Assessing the impact of imidacloprid, glyphosate, and their mixtures on multiple biomarkers in Corbicula largillierti

Biochemical and Behavioral Responses in the Killer Shrimp Dikerogammarus villosus Following Acute Exposure to Thiacloprid and Calypso®

Neonicotinoids are insecticides that are used globally and can persist in soil and surface water, posing a threat to ecosystems. In this study, we exposed the invasive freshwater amphipod Dikerogammarus villosus to environmentally relevant and relatively high concentrations of thiacloprid, a widely used agricultural neonicotinoid active ingredient and its commercial form Calypso® for two days. The acute effects were investigated at the behavioral (immobility time) and biochemical [glutathione S-transferase (GST) and acetylcholine esterase (AChE) activity] levels. Calypso® concentrations of 10 µg/l and 100 µg/l a significantly increased the immobility time, while thiacloprid exerted such an effect only at 100 µg/l. The GST enzyme activity did not change in the thiacloprid-treated groups; however, the 10 µg/l and 100 µg/l Calypso® concentrations significantly increased the GST activity.

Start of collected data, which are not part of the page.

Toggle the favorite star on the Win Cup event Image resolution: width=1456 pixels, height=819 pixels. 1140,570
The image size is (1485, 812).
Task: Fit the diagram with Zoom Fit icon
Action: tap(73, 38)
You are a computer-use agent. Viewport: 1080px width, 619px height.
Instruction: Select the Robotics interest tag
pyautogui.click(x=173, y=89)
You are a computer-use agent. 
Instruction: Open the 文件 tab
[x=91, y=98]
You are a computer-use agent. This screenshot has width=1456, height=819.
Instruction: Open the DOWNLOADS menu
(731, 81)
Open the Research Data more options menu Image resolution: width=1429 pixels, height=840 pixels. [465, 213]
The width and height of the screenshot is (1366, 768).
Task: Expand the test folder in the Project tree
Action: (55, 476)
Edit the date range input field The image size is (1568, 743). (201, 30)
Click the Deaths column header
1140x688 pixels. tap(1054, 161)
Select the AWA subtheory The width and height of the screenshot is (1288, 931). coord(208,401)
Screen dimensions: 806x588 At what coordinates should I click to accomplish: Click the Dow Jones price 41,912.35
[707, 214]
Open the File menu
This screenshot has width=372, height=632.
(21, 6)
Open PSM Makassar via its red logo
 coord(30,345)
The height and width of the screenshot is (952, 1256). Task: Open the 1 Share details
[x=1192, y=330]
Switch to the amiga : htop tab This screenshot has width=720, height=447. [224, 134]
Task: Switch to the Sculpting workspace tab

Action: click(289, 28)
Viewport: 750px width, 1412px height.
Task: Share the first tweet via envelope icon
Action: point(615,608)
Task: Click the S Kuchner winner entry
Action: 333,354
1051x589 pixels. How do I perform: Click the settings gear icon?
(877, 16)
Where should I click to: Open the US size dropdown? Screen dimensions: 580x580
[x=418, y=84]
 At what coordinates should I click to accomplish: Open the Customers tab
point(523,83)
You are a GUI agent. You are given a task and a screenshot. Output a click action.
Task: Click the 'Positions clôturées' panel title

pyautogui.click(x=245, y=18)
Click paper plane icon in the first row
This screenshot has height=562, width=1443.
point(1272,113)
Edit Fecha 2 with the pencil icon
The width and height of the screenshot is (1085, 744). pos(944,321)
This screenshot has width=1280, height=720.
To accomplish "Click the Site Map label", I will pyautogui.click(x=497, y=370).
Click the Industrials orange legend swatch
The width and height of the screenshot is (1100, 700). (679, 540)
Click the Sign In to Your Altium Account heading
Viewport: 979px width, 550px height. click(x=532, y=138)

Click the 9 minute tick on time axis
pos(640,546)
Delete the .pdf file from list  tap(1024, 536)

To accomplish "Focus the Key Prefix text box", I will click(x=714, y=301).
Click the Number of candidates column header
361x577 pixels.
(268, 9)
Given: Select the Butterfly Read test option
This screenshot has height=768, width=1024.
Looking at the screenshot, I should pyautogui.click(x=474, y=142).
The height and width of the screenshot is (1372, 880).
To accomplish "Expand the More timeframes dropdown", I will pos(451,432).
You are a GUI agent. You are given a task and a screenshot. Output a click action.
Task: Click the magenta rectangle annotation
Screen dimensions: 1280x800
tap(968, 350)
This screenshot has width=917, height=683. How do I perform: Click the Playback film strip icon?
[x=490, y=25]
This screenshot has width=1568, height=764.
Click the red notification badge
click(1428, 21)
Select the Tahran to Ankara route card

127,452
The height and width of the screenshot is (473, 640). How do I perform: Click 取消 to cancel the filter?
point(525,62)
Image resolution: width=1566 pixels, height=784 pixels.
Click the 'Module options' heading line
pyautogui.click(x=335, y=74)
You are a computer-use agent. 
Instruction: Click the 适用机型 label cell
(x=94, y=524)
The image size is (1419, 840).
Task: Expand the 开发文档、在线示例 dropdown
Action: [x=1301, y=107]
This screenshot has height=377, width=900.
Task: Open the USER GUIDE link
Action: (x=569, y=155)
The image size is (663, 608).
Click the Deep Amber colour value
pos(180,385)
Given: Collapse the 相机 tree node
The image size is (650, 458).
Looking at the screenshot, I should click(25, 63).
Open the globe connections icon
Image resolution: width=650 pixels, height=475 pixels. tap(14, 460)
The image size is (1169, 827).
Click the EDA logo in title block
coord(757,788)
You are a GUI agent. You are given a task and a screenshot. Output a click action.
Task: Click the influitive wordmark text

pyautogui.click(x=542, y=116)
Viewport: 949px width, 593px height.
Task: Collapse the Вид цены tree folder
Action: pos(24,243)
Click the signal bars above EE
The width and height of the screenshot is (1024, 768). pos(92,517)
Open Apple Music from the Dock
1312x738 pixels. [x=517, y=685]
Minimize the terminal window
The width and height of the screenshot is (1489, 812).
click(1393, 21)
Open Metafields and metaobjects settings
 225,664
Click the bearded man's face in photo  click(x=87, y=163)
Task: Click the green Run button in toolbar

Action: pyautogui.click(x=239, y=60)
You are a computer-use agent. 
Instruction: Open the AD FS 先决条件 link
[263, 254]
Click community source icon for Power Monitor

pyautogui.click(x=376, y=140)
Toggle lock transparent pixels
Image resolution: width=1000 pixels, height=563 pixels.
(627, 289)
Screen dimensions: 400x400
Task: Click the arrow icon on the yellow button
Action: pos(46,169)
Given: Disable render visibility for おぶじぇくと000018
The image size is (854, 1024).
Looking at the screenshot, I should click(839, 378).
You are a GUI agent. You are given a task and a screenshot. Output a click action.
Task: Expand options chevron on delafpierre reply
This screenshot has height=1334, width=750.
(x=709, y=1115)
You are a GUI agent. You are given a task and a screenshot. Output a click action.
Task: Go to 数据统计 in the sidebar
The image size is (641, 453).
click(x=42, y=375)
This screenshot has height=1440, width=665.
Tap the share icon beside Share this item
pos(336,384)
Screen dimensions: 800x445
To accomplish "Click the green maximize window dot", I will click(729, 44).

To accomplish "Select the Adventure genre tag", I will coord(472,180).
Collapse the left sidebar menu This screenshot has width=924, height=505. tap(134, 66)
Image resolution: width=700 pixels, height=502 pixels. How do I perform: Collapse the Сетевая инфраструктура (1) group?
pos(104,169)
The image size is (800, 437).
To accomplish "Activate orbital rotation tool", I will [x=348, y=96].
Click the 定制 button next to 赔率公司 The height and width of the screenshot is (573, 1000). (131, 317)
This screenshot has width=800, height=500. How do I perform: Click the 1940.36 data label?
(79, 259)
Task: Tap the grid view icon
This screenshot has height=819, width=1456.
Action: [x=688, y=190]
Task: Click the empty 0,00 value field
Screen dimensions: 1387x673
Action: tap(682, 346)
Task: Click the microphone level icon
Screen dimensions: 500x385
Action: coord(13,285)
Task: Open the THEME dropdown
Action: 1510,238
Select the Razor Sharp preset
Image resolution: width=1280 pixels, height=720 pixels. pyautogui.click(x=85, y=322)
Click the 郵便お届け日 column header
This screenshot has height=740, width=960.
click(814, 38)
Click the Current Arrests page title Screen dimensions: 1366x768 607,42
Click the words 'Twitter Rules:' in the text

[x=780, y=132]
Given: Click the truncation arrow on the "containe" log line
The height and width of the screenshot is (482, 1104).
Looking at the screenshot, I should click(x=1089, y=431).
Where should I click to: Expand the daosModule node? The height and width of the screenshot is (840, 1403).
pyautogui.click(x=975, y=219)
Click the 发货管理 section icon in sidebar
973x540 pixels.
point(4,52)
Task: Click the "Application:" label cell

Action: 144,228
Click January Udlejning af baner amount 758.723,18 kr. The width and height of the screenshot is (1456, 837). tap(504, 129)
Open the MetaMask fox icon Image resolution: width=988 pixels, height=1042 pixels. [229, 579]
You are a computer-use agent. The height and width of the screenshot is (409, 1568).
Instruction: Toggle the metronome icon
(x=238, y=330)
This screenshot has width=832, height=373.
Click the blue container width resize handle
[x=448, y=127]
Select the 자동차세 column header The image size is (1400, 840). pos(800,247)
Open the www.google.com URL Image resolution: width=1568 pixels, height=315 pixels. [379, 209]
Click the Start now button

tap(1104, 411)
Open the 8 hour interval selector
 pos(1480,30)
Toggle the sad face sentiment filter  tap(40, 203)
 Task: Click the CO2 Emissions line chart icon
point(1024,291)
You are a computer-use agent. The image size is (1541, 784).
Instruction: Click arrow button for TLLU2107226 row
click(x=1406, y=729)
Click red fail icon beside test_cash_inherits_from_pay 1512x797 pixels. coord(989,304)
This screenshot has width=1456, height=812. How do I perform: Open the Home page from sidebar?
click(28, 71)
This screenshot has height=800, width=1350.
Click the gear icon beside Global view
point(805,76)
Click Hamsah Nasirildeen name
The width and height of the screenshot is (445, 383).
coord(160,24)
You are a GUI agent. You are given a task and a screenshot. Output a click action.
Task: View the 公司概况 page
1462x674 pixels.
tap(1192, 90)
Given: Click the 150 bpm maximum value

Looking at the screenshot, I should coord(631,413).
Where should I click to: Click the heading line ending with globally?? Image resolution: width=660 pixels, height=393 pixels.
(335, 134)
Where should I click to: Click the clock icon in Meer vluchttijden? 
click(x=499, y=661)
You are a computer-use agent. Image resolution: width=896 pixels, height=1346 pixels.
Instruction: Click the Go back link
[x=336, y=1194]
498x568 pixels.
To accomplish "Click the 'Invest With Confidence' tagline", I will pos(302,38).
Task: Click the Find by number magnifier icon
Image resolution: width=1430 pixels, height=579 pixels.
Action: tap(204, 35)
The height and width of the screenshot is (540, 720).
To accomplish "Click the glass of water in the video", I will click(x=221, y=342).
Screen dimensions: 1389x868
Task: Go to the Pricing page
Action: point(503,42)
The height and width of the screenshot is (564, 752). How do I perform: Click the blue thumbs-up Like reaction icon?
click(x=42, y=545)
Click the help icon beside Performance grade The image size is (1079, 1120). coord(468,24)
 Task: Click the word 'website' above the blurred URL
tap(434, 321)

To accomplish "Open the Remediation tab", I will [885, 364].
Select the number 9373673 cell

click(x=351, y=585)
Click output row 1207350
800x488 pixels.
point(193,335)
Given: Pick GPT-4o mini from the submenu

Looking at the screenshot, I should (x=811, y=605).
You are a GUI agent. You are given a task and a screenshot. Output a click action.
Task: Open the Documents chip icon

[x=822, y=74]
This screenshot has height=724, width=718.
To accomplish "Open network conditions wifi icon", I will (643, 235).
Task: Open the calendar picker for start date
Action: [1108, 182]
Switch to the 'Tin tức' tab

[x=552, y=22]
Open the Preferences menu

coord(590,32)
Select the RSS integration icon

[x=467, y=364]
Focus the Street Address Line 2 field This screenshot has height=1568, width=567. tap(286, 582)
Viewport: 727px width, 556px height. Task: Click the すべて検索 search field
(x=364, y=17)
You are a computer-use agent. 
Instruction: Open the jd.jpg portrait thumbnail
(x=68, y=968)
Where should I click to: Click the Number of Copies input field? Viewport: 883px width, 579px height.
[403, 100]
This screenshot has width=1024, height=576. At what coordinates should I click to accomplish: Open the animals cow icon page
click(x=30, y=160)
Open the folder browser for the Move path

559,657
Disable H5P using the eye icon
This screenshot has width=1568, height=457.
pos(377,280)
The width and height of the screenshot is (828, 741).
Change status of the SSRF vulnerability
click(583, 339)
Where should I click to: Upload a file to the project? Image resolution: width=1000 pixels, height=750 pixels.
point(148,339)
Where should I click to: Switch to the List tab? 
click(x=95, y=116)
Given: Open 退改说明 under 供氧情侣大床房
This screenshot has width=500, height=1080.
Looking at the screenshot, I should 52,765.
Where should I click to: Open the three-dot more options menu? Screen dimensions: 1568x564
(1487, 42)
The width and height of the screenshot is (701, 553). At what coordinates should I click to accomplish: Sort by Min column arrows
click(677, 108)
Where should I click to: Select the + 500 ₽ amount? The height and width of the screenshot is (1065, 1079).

All Calypso® concentrations significantly decreased AChE activity until the highest Calypso® concentration was reached, and an interesting outcome was the 'U-shaped dynamics' of AChE activity. In contrast, thiacloprid had no significant blocking effect on AChE activity at any of the concentrations tested. Neonicotinoid insecticides are neurotoxins that selectively target nicotinic acetylcholine receptors in the insect central nervous system. However, their widespread use has a growing impact on nontarget animals. This study confirms the risk of neonicotinoids to aquatic invertebrates by providing evidence that neonicotinoids can also affect both behavioral and biochemical processes in D. villosus.